» Work to complete
Copy the items verbatim, from the line with "Click the Vibe Coding Manual post title" to the line with "(x=35, y=183)", both included.

· · · · · · ·

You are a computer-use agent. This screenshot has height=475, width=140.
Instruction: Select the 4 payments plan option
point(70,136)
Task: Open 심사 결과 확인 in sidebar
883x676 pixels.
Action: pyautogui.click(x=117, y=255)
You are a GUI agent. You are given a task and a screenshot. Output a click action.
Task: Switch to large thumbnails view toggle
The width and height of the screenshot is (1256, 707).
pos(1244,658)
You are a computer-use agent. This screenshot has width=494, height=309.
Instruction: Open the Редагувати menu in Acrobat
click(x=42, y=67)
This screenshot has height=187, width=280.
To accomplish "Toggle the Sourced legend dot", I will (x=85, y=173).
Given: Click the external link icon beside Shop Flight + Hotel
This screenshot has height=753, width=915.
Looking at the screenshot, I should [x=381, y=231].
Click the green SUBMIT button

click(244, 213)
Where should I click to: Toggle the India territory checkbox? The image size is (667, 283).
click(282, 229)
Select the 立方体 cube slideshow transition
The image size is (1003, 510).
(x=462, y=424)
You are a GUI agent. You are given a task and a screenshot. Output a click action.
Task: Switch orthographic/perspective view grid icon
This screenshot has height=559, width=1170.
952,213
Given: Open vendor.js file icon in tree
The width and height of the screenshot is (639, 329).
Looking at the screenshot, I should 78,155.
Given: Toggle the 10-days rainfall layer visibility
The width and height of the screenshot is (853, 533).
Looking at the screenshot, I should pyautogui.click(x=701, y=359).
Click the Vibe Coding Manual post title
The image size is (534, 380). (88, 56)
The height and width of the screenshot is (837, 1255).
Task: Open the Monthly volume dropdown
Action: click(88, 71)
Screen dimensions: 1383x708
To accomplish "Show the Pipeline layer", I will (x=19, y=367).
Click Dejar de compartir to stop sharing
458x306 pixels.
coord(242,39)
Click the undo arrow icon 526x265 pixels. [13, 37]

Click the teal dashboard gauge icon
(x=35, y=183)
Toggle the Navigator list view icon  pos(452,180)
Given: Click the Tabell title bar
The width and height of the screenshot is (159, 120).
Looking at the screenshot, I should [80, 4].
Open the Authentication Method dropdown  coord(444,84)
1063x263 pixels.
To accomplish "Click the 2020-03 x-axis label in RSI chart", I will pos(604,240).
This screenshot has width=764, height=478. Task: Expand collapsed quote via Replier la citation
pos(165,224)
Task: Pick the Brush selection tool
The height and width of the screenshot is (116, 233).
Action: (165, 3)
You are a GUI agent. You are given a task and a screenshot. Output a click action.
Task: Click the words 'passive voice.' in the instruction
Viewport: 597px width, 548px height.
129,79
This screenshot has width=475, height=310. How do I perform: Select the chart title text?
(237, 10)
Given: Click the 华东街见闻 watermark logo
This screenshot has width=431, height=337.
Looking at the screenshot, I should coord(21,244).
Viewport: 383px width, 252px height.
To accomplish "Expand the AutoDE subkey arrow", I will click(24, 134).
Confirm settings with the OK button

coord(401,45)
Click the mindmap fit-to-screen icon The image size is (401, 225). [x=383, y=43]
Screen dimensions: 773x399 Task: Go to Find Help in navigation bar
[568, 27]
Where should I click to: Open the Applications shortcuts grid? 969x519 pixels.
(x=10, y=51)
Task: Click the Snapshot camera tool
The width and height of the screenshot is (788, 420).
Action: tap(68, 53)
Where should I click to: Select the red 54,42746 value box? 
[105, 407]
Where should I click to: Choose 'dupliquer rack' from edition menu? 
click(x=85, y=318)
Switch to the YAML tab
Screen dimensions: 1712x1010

· · · · · · ·

» Full output
Click the Vibe Coding Manual post title
The image size is (534, 380). (88, 56)
The height and width of the screenshot is (837, 1255).
Task: Open the Monthly volume dropdown
Action: click(88, 71)
Screen dimensions: 1383x708
To accomplish "Show the Pipeline layer", I will (x=19, y=367).
Click Dejar de compartir to stop sharing
458x306 pixels.
coord(242,39)
Click the undo arrow icon 526x265 pixels. [13, 37]

Click the teal dashboard gauge icon
(x=35, y=183)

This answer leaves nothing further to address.